Format Magazine recently published an article by Benjamin Kanarek, a well established, Paris-based fashion photographer, entitled Why I Think Film Photography is Horrible. In the article, he makes a lot of great points in regard to the capabilities of modern digital camera systems and how they compare to the relative shortcomings and difficulties of shooting with film. In terms of shooting professional work for clients, I agree with his arguments, but I feel that analogue photography deserves a nod to its value in shooting personal work.
Kanarek has been shooting professionally since the 80’s, and in his article he writes about his days of shooting film for major fashion magazines, and the struggles of nailing his exposure with such limited latitude, and without the ability to check the back of the camera. Although I don’t know Benjamin Kanarek, or his background or training in photography, I would argue that this experience solidified his technical abilities as a photographer. He had to know instinctively how each adjustment would impact his images, whether in his camera settings, or his lighting decisions.
He writes, “People who learned with analog photography can blink their eyes and feel the exposure. They can feel the light.” Though I think that a light meter might also come into play at some point, doesn’t it seem that this kind of skill that could translate to finding beautiful light for your digital work as well?
Of course, digital does provide much faster feedback, and I would never suggest that someone learning the basics of photography do so with a film camera. If you’re still at the point of mastering exposure and white balance settings, I would advise you to buy a digital SLR, set it to manual mode, and leave it there.
Checking the back of the camera and making those adjustments on the fly is the quickest way to understand the fundamentals. However, for more experienced shooters, I think that depriving yourself of that immediate feedback can help you to think more critically about the technical considerations of your images, and more deeply ingrain the photographic instincts that are so vital to experienced, professional photographers, like Benjamin Kanarek.
Though it’s fairly easy to find inexpensive, used film SLR cameras and lenses these days, the costs of putting that equipment into use can add up quickly. After buying film, processing and scanning it, you become acutely aware of the cost associated with each click of the shutter. Though this could initially be seen as a negative (pun intended), I think that it actually encourages a more deliberate approach to shooting. When you know that you only have 24 or 36 frames to work with on a given day, and each of those frames comes with a calculable cost, you tend to become more discerning in the shots that you take, and when you’re not totally happy with what you see through the viewfinder, you’re more likely to find creative ways to improve that shot before just taking it and moving on.

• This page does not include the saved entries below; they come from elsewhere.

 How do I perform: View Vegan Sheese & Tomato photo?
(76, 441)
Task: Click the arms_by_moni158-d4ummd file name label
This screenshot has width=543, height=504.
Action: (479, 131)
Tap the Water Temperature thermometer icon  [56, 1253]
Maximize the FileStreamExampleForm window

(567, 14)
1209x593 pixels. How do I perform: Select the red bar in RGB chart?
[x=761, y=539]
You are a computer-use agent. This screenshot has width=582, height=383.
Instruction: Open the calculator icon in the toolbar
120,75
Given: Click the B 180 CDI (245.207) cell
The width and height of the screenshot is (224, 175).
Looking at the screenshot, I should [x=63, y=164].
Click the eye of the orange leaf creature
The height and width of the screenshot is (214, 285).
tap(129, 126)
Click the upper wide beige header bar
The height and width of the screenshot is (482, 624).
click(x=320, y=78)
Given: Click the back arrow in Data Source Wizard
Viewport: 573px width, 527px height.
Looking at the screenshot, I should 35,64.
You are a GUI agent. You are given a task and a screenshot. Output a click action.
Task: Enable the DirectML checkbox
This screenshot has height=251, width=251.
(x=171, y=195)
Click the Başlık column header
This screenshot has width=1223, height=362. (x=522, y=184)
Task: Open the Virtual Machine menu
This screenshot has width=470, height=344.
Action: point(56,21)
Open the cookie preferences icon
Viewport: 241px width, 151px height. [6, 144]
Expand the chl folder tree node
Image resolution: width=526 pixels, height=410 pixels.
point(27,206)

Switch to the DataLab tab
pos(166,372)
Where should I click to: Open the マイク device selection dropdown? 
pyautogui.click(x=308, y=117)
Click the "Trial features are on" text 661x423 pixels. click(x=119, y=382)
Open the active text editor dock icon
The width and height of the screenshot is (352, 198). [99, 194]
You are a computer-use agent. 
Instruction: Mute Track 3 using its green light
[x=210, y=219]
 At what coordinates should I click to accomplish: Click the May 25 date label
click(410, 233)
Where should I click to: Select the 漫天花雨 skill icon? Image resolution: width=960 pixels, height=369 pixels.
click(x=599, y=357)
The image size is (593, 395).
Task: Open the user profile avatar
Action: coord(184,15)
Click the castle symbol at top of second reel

Kanarek concedes this point as well. Due to his background of shooting film, and being limited to a smaller number of shots per roll, when shooting digitall, he often uses 4gb cards to limit himself, and avoid overshooting.
When I shoot with my digital camera, I often find myself moving too quickly. I’ll find something visually interesting, quickly frame it up from where I happen to be standing, perhaps take few slightly different shots, and move on. The spray and pray mentality associated with digital photography can present a hidden pitfall; When you’ve taken 20, 40 or 80 pictures of the same thing, it’s easy to assume that one of those shots will work, and move on, without more carefully, creatively exploring the scene to find the one angle, or framing that actually works best. Of course, this more discerning approach can be applied to digital photography as well, but working with film is incredibly valuable for instilling this more disciplined mindset.
I’d be remiss if I didn’t mention the romantic nostalgia associated with analogue photography. Just like listening to your favorite album on vinyl as opposed to an mp3, there’s a more personal, visceral relationship with a roll of 35mm or medium format film that you don’t get when handling a 32GB 1000x UHS-II SDXC memory card. Although the final “look” of film is relatively easy to achieve in digital post-processing, the process of getting to that look lacks the same intangible satisfaction of developing a roll of film, not knowing what exactly you’ve captured, and seeing a contact sheet or print for the first time.
I recognize that this nostalgia carries very little weight in the finished product, but photography is a craft, and an artform, and as artists our relationship to that craft is worth something. If you’ve found that photography has become more of a chore than a passion, picking up an old Pentax K-1000 and shooting a roll of Fuji Superia can be an incredibly refreshing experience. I know because a few years ago that’s exactly what I did. Having moved over to a completely digital workflow, like 99% of photographers these days, I went to a local photography show at an Elk’s club, and bought the very same model of 30 year-old Pentax camera that I used when I was first learning photography. Shooting with that camera, and seeing the resulting images reminded me why I got into photography in the first place.
In his article, Benjamin Kanarek makes a great deal of legitimate points on the obsolescence of film as measured against the abilities of modern digital cameras and tools. I agree. I love my old Pentax, but when it comes to shooting professional work for paying clients, it stays at home, and I use my cutting edge Sony A7R ii, perhaps as far from an analogue camera as is currently available.
It’s clear that digital photography will continue to evolve, and will remain the industry standard. Its image quality, convenience and versatility will never again be rivaled by celluloid. Even so, I believe that film still has a valuable place in the world of photography, and offers a unique set of abilities, characteristics, and challenges that can continue to benefit photographers in years and decades to come.